Chapter 6

Scientific Figure Captioning

A two-stage pipeline for generating scientifically accurate and stylistically consistent figure captions using context-aware optimization.

The Challenge

Writing captions for scientific figures is hard. The caption must be technically precise and match the specific writing style of the paper (or journal). Generic image captioning models fail here because they lack context and domain knowledge.

Two-Stage Pipeline

We solve this with a dual-stage approach:

  1. Context-Aware Generation: A module retrieves relevant text from the paper (e.g., surrounding the figure reference) to understand what the figure shows.
  2. Stylistic Refinement: A second module rewrites basic captions to match the target author's style using few-shot examples from their previous work.

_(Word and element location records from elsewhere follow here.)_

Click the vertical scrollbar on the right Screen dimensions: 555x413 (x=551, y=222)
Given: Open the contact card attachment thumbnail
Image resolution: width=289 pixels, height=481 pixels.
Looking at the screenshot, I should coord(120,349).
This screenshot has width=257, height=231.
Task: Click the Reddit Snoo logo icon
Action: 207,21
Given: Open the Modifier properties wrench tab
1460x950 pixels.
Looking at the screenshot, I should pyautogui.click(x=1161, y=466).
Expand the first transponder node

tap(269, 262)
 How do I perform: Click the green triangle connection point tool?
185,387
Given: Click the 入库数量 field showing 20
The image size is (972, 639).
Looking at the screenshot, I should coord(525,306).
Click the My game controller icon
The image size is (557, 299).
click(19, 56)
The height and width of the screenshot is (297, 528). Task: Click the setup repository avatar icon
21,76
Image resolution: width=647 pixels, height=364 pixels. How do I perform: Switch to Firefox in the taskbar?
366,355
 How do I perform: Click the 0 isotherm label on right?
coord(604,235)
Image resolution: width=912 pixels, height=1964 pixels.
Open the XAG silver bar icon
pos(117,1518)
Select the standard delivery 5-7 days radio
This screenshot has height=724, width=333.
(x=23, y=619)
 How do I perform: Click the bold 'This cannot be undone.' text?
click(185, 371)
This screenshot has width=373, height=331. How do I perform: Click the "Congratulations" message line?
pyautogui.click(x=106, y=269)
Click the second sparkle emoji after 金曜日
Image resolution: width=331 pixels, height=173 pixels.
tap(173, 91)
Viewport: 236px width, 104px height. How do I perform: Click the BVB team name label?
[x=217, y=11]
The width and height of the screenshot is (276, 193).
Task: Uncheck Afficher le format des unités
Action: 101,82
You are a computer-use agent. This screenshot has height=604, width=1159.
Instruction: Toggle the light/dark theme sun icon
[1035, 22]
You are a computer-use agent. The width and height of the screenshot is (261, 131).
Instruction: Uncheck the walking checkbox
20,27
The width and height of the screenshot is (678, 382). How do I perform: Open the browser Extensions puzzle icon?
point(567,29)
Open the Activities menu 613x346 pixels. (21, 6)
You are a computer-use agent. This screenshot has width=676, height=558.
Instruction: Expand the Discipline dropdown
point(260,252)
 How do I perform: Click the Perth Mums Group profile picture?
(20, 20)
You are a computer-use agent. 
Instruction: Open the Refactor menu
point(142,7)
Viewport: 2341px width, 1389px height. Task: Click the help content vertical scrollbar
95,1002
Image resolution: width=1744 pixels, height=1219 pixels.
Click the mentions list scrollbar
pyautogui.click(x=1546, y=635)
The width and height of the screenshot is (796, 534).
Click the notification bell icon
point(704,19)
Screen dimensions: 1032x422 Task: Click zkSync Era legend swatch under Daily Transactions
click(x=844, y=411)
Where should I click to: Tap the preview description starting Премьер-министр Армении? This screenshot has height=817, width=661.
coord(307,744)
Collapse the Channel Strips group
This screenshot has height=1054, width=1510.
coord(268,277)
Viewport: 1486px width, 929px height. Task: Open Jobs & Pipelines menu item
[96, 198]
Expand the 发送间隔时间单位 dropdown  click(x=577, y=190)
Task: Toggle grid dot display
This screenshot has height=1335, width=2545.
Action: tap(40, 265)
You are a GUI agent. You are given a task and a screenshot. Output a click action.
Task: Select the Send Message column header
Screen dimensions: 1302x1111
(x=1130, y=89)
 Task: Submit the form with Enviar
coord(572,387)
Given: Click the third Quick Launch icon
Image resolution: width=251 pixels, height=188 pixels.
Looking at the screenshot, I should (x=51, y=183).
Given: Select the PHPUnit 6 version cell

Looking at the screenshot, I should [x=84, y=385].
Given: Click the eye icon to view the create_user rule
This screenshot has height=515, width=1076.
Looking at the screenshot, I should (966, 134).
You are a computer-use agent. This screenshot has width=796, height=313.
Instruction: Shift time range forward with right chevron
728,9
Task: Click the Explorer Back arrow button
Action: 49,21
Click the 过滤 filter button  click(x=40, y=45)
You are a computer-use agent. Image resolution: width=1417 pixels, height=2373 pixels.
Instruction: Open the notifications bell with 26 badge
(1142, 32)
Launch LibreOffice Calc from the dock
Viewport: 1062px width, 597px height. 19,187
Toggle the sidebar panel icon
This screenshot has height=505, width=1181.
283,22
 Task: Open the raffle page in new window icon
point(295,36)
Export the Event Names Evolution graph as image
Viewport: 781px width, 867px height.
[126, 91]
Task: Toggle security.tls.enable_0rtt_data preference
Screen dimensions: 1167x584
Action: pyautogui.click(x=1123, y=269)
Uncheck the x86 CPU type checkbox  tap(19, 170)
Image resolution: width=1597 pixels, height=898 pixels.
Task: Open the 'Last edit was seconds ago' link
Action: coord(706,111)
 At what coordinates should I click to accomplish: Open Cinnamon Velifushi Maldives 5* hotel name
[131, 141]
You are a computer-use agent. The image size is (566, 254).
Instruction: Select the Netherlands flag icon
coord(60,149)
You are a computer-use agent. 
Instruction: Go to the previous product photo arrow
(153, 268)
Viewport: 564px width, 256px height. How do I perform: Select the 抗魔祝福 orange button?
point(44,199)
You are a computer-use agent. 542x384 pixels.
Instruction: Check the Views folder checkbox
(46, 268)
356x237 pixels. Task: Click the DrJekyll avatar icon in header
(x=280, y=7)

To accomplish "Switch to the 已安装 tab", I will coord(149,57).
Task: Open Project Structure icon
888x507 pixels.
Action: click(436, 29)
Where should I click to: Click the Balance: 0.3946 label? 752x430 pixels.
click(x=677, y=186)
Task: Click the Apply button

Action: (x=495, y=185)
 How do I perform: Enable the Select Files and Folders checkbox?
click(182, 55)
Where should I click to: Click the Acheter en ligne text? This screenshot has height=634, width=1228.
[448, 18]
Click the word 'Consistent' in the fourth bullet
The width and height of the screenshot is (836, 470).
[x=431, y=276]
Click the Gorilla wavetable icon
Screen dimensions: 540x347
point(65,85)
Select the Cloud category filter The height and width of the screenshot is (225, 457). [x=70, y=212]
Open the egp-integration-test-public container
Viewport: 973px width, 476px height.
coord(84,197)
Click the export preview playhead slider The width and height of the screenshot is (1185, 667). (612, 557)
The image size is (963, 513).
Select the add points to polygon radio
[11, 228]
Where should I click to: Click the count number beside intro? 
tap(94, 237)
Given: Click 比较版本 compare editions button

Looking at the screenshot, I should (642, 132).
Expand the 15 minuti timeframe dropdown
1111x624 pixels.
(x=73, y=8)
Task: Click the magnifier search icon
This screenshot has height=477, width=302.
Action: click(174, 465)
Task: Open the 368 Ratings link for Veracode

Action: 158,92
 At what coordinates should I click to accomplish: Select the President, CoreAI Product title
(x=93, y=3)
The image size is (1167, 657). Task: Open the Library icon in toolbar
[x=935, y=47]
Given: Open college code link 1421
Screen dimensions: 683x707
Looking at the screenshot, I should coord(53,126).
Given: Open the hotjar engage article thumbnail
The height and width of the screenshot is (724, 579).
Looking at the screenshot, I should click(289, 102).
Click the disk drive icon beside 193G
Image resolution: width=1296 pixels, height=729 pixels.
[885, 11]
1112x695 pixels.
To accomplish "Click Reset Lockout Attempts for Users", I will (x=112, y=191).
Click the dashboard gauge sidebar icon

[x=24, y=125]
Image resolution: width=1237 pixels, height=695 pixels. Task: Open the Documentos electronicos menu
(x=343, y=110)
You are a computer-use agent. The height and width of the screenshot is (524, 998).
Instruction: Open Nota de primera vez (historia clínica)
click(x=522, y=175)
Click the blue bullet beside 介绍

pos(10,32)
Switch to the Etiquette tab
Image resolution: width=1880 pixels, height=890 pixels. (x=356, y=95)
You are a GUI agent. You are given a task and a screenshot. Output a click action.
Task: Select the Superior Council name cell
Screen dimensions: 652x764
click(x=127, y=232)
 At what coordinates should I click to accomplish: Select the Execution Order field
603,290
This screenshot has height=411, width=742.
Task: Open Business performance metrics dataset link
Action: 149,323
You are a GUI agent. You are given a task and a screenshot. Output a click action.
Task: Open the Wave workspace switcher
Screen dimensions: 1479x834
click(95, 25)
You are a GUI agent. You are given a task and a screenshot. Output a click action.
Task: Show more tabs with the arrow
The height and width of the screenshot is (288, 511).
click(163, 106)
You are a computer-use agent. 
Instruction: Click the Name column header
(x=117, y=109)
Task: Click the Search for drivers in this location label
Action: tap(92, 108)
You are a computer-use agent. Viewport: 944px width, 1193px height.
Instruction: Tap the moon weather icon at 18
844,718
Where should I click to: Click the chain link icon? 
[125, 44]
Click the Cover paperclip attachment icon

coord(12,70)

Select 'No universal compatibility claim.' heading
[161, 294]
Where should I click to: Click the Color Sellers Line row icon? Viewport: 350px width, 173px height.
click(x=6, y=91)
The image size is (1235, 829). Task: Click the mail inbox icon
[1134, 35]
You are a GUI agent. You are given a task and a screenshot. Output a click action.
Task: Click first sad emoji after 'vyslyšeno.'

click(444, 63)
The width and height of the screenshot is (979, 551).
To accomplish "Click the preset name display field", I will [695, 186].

Stage 1: Category-Specific Optimization

We use MIPROv2 to optimize prompts specifically for different figure types (e.g., bar charts, scatter plots, diagrams).

def optimize_for_category(training_data, category):
    # Filter data for just this figure type (e.g. "bar_graph")
    category_data = [x for x in data if x.category == category]
    
    # Compile a specialized module
    optimizer = dspy.MIPROv2(metric=caption_quality_metric)
    return optimizer.compile(CategoryCaptionModule(), trainset=category_data)

Results

This specialized pipeline achieved significant metric improvements:

  • ROUGE-1 Recall: +8.3%
  • Style Consistency: ~45% improvement in BLEU scores against author profile examples.